WHAT YOU SHOULD DO: Please copy out the lines below word for word, leaving out the pictures.

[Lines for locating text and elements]
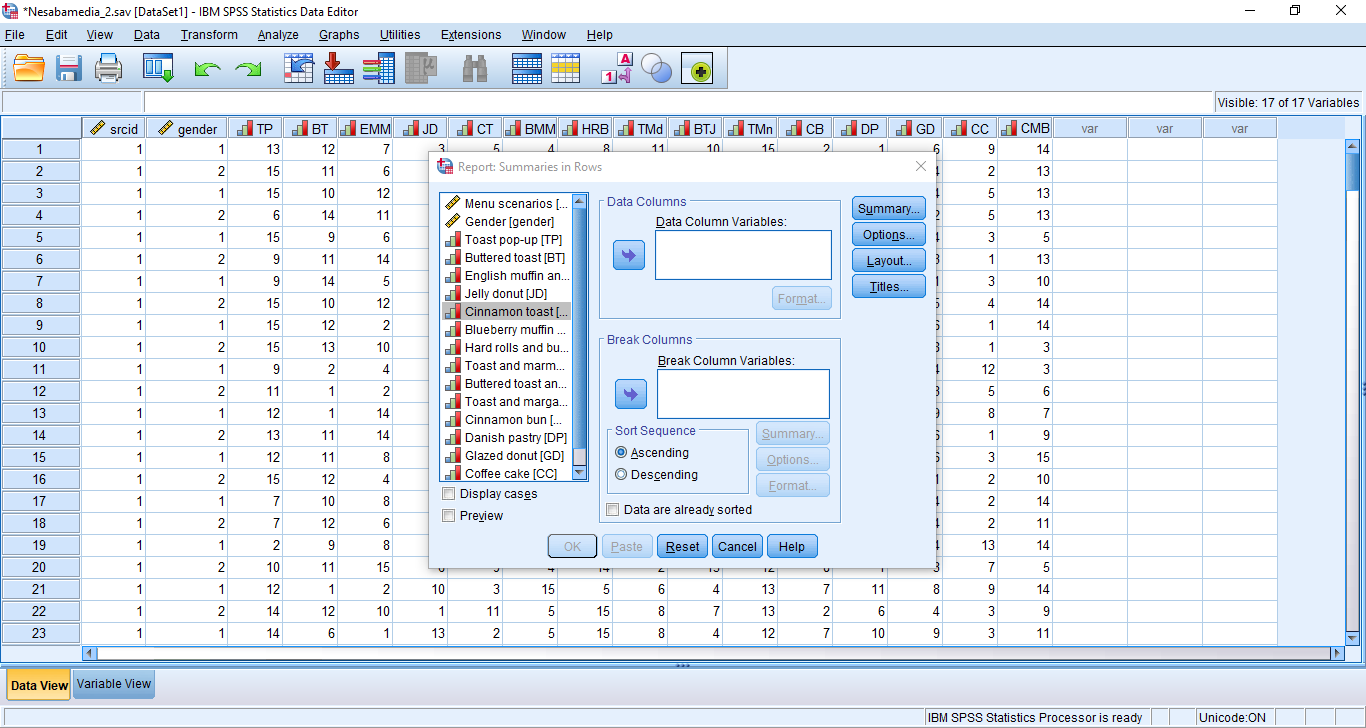Image resolution: width=1366 pixels, height=728 pixels.
Task: Open the Recall recent dialogs icon
Action: click(x=159, y=69)
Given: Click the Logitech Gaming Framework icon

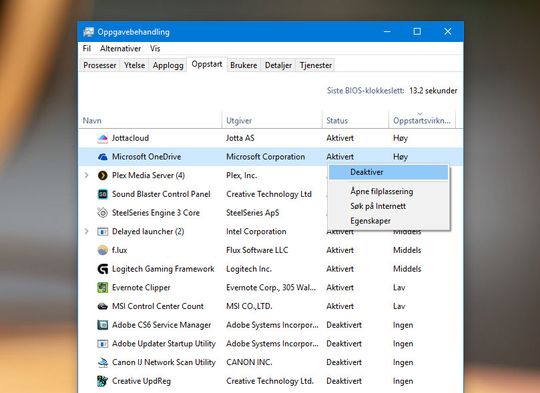Looking at the screenshot, I should pyautogui.click(x=103, y=269).
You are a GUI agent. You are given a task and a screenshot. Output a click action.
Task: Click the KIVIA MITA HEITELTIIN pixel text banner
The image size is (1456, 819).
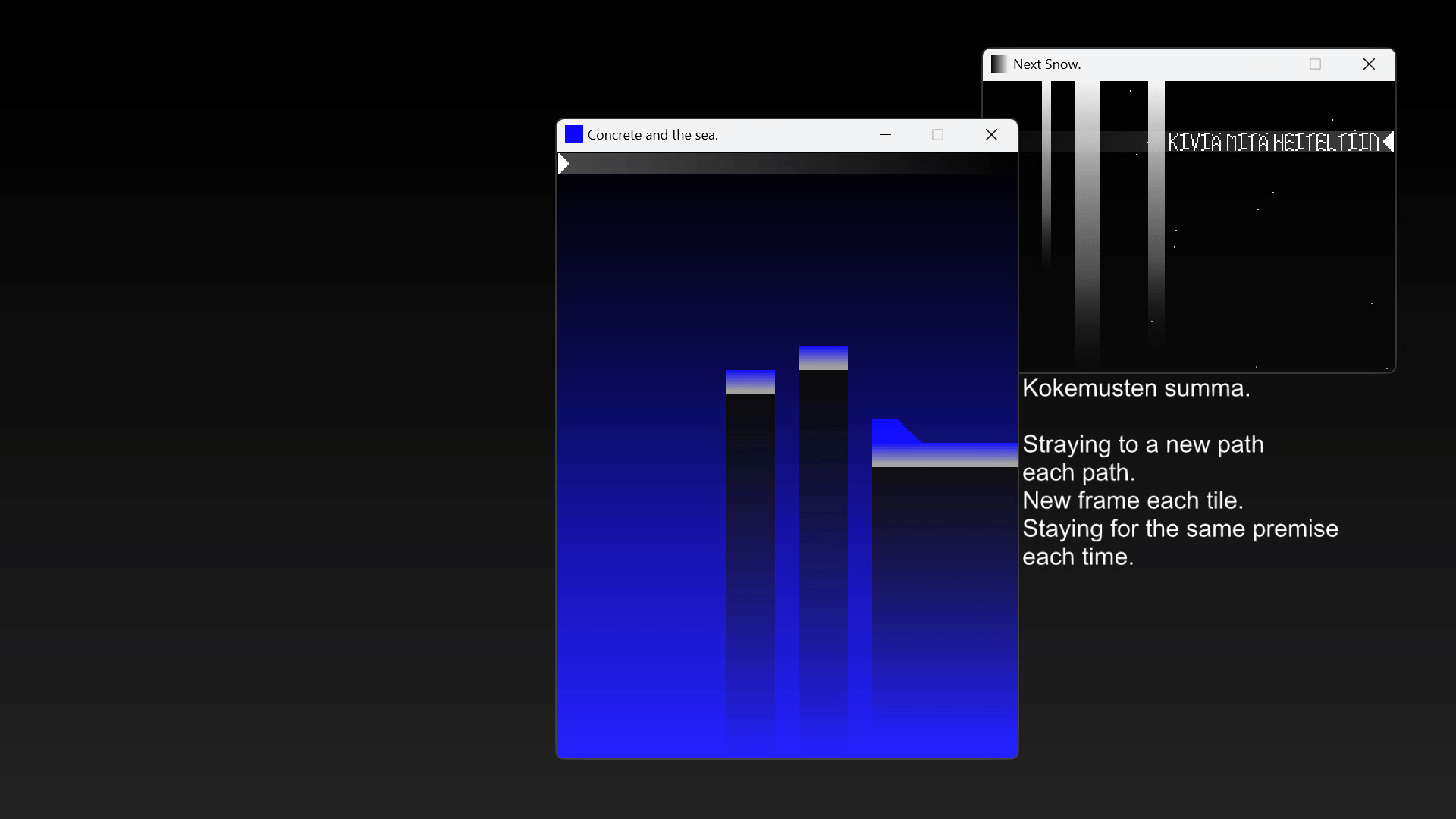[1272, 142]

REPLY:
Image resolution: width=1366 pixels, height=728 pixels.
Task: Open the Recall recent dialogs icon
Action: click(x=159, y=69)
Given: Click the Logitech Gaming Framework icon

Looking at the screenshot, I should pyautogui.click(x=103, y=269).
You are a GUI agent. You are given a task and a screenshot. Output a click action.
Task: Click the KIVIA MITA HEITELTIIN pixel text banner
The image size is (1456, 819).
[1272, 142]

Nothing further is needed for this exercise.